八日目の蝉のボブおじさんのレビュー・感想・評価

八日目の蝉(2011年製作の映画)
4.1
不倫相手の赤ん坊を誘拐し、東京から名古屋、小豆島へ、女たちにかくまわれながら逃亡生活を送る希和子と、その娘として育てられた薫。偽りの母子の逃亡生活に光はさすのか、そして、薫のその後は…

この映画の登場人物には誰も共感できる大人が出てこない。
誘拐犯の希和子が無論最大の悪人だし、法で裁かれて当然の人間だ。

実の父母に対しても同情はするが、共感する様な描き方はされていない。父は自分勝手に愛人を身籠らせたうえに中絶させ、被害者である母親とて子供への愛の前に犯人への憎しみが出てしまう人に見えてしまう。

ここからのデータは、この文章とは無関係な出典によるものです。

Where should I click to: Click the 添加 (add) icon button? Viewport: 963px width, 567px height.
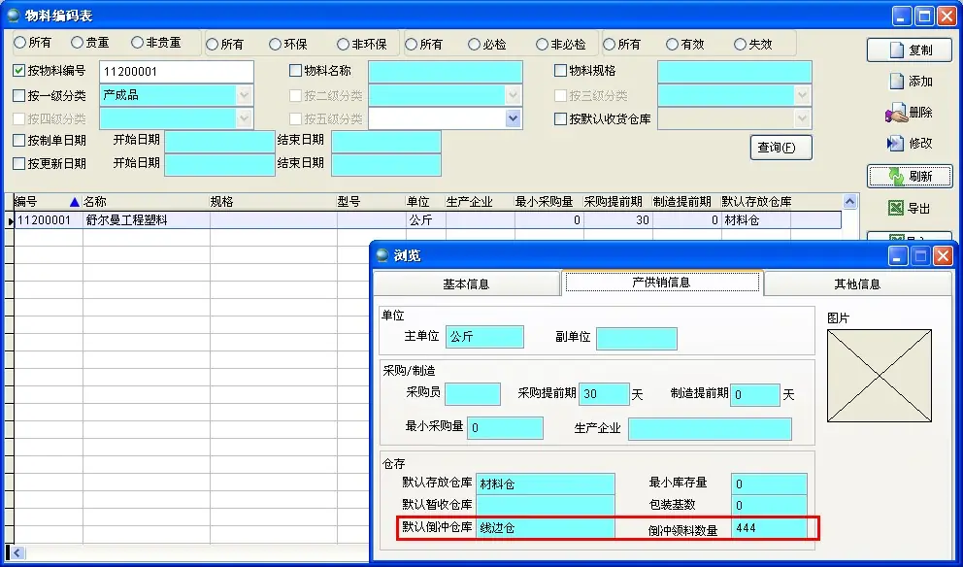(896, 82)
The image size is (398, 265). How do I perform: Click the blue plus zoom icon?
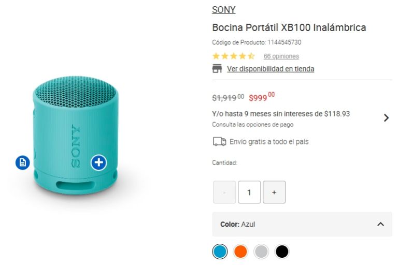pos(98,163)
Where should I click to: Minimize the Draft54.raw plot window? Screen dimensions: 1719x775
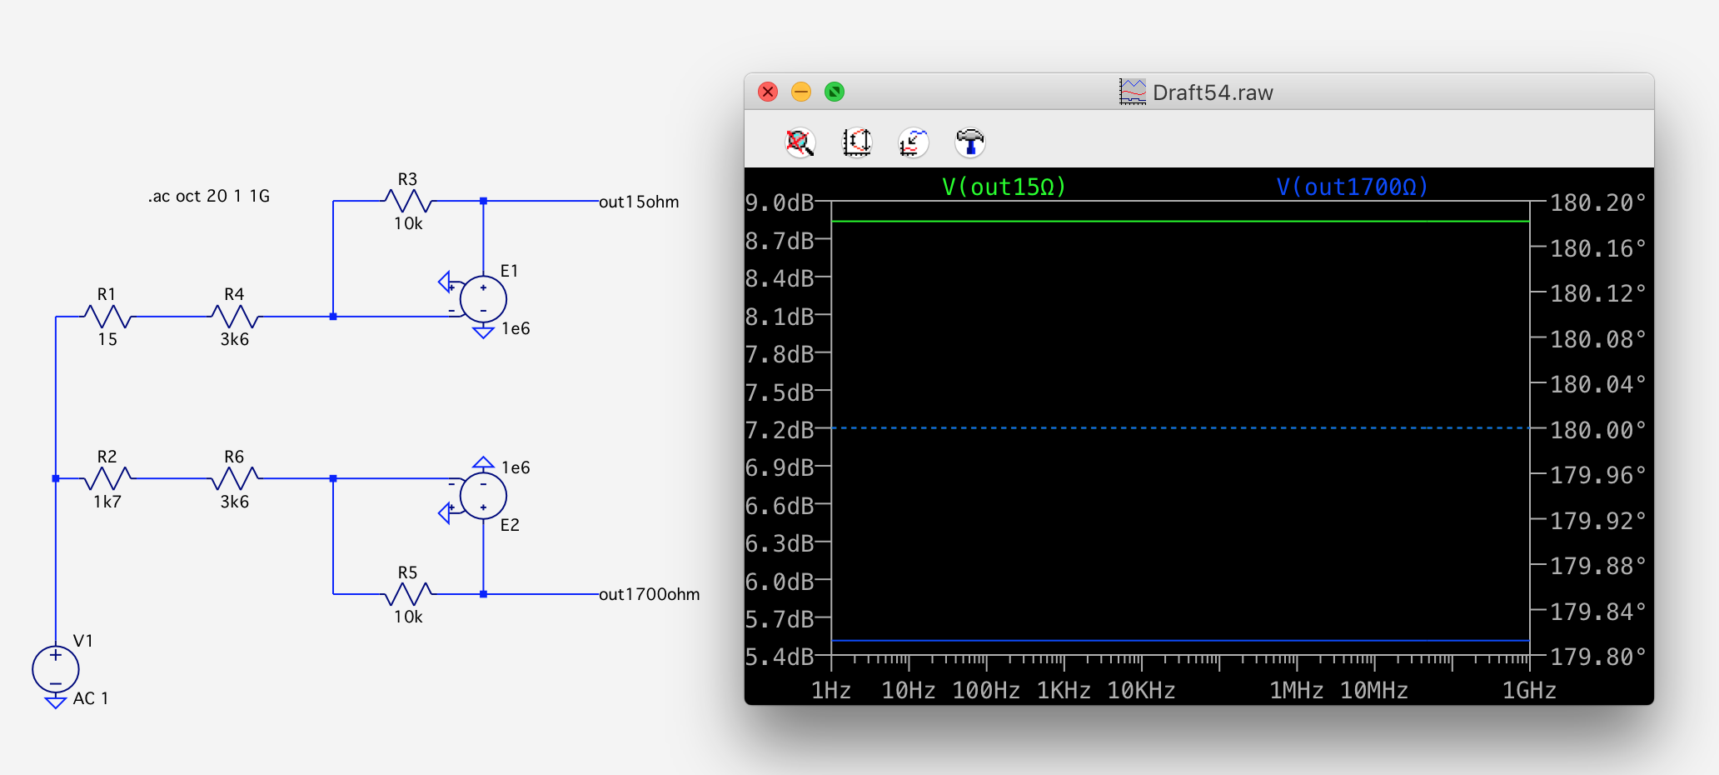801,92
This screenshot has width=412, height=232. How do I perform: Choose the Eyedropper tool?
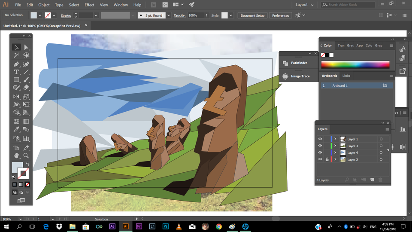(16, 130)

あの誘拐事件が家族を壊してしまったのは間違いないが、事件が無ければこの家族は幸せだったとは言い切れない気がする。

最大の被害者である薫(恵理菜)は事件の後、実の父母も含め誰も愛することができなくなった。付き合っている男はいるが、そこに本気の愛は無く、友達もいない。

この同情すべき被害者が、唯一本当の愛を感じられたのは、皮肉にも誘拐されていた4年間だった。

この救いようのない事実に観客の心は揺れ動く。倫理上も法務上も許されるはずのない2人の関係をどのように見守ればいいのか答えを探す。

果たして彼女が過ごした偽母との4年間は悲劇だったのか?
本当の家族と暮らしていたら、彼女はもっと幸せになっていたのか?
八日目の蝉として過ごした日々を彼女はどう振り返るのだろうか?

その答えをこれから彼女は探していく。
時間をかけて考えればいい。

でもきっと大丈夫だ。
何故なら彼女はもう1人ではない。